Reading text:

Film Interview: Steven Ascher on “Looking Forward” — An Essay into the Future

By Glenn Rifkin

“The film is constantly vacillating between the things that give you hope and the things that give you despair.”

Looking Forward, directed by Newton filmmaker Steven Ascher, produced by Ascher and his wife and partner Jeanne Jordan. Screening at the GlobeDocs Film Festival at the Brattle Theatre on October 27 at 11 a.m.

A scene from Looking Forward.

Not unlike the rest of us, Steven Ascher, the award-winning, Newton-based documentary filmmaker, was dramatically shaken by the Covid pandemic. He and his wife and producing partner, Jeanne Jordan, were inspired by that isolation to think about where they belonged in a society where many of the things they had counted on, had believed were enduring, seemed gone, just beyond their reach. It spawned a clash between optimism and pessimism.

An Oscar nominated (for 1996’s Troublesome Creek: A Midwestern), Emmy, and Peabody award-winning director and writer, Ascher started to log his thoughts and feelings and then began to formulate how to share all these meditations in a film. During this period of quiet introspection, he began to experiment with generative AI programs, including one called Stable Diffusion, an early algorithm that produced crude but fascinating, impressionistic still images.

He arranged the disparate pictures and thoughts into chapters — though without a clear blueprint or concept. Unsure if there was anything worth developing, Ascher showed his efforts to Jeanne, his co-producer, who urged him to keep going.

Data excerpts:
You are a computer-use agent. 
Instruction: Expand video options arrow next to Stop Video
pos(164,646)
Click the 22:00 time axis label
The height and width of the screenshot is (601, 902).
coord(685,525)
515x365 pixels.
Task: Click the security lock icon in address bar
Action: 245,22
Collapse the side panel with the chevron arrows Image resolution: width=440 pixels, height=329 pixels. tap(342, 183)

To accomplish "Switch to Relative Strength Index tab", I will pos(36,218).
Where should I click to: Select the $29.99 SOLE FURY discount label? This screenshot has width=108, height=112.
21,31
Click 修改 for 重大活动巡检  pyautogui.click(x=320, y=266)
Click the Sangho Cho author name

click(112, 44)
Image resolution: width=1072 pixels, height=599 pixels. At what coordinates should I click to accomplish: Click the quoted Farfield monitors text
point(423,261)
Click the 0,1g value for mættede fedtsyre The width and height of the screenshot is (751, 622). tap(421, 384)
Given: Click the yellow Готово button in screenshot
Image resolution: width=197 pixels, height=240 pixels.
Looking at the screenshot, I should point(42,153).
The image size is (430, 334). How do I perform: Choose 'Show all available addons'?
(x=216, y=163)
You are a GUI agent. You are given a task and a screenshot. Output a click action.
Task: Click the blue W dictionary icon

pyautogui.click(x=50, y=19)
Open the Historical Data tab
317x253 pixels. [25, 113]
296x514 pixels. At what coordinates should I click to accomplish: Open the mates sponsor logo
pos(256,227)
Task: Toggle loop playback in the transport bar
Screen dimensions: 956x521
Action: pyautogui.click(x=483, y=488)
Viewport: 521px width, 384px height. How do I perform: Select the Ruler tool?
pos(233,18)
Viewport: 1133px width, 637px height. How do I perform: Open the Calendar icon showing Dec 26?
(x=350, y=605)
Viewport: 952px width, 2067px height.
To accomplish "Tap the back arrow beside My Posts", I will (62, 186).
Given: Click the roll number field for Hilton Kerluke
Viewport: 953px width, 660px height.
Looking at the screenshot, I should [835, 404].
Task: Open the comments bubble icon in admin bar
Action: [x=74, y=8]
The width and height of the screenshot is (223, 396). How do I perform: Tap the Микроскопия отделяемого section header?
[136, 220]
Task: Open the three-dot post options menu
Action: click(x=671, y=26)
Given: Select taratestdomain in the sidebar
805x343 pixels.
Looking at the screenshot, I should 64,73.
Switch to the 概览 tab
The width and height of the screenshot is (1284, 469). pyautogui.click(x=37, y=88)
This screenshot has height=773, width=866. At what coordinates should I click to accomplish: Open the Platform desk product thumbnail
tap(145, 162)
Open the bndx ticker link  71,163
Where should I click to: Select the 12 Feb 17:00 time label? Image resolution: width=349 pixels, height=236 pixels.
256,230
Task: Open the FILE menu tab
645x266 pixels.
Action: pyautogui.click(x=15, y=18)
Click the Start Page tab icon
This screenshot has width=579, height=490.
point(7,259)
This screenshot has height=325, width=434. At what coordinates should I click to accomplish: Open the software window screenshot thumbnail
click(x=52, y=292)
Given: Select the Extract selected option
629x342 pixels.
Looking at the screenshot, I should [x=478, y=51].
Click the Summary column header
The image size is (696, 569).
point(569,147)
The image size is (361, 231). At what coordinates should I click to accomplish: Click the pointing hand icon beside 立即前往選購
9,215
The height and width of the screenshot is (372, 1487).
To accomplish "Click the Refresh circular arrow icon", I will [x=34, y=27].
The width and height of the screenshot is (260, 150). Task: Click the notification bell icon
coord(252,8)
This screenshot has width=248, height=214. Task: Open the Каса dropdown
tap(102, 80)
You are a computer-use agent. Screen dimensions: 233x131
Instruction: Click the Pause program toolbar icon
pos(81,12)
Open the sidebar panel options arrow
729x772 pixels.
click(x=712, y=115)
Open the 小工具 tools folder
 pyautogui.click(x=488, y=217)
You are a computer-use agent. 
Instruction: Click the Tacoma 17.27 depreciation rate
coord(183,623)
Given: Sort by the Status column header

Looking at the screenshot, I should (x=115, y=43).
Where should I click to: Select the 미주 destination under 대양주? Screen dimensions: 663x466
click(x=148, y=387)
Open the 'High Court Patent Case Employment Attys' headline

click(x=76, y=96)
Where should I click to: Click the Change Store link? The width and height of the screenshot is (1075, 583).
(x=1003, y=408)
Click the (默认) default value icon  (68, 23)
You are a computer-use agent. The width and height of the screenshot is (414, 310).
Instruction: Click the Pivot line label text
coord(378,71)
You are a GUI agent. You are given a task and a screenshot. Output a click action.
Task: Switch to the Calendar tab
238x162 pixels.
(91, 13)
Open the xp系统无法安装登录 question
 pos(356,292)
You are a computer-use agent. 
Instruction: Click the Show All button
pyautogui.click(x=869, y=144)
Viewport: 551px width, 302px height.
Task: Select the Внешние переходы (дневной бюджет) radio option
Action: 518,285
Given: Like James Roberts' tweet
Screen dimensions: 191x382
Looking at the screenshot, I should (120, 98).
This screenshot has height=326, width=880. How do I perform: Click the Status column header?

Work instruction:
Please quote the Steven Ascher interview above word for word, from "An Oscar nominated" to "impressionistic still images.".

Exercise result:
An Oscar nominated (for 1996’s Troublesome Creek: A Midwestern), Emmy, and Peabody award-winning director and writer, Ascher started to log his thoughts and feelings and then began to formulate how to share all these meditations in a film. During this period of quiet introspection, he began to experiment with generative AI programs, including one called Stable Diffusion, an early algorithm that produced crude but fascinating, impressionistic still images.